The most interesting aspect of Need You Now is the tone of melancholy throughout, remarkable because of how cheery the band’s countenance generally is, on stage for example, but more so because of how often they put sadness into songs that, on the surface, shouldn’t be sad. “Perfect Day”, the perky live-in-the-moment song, is mostly about trying and failing to carry that feeling beyond one passing moment, about the knowledge that the moment always passes. Scott sings that she’s not worried about tomorrow, and then she worries about it: “What I’d give if I could find a way to stay / Lost in this moment now”. Before “Hello World”’s ending, where our sad-sack narrator decides that his suburban-family-perfect life is beautiful, he declares, “Sometimes I feel cold as steel / Broken / Like I’m never gonna heal”. It’s a song aiming for poignancy, one trying to balance pain and contentment. But its ending feels like a cop-out because the set-up of pain was convincing.
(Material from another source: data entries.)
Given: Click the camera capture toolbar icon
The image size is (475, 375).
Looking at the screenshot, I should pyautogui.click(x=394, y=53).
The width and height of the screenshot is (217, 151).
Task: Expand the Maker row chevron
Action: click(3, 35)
He feels broken, unable to heal, but oh wait, that moment has passed, I remembered my family and my faith and now everything is OK. As overblown as the song gets, that initial impression that he’s hurt and broken sticks around even as he declares his happiness.
Melancholy piano lurks at every corner, coloring the mood. When the vocalists proclaim their happiness, the mood evokes doubts. The saddest-sounding happy song on the album is the duet “When You Got a Good Thing”. As the title indicates, it’s a song of satisfaction and comfort, a declaration a couple has found a great love. The tone, though, is completely downcast. Everything about the song musically states dissatisfaction. The more that atmosphere sinks in, the more we start to hear unhappiness in their words, the more the clichés (“I need you now even more than the air I breathe”) seem like cover-up, the public face. When they sing to each other, “Baby when the ground starts shaking”, we imagine it’s shaking now for them, hard.
A gossip-centered-reading of the dissatisfaction they load into songs about how good life is would wonder if there’s an extended-hiatus and solo albums in the band’s future, just as they’re rising to the top. My preferred read is that the melancholy adds a little extra depth to even the most by-the-book of their songs. A little extra depth — like being a little drunk, I suppose.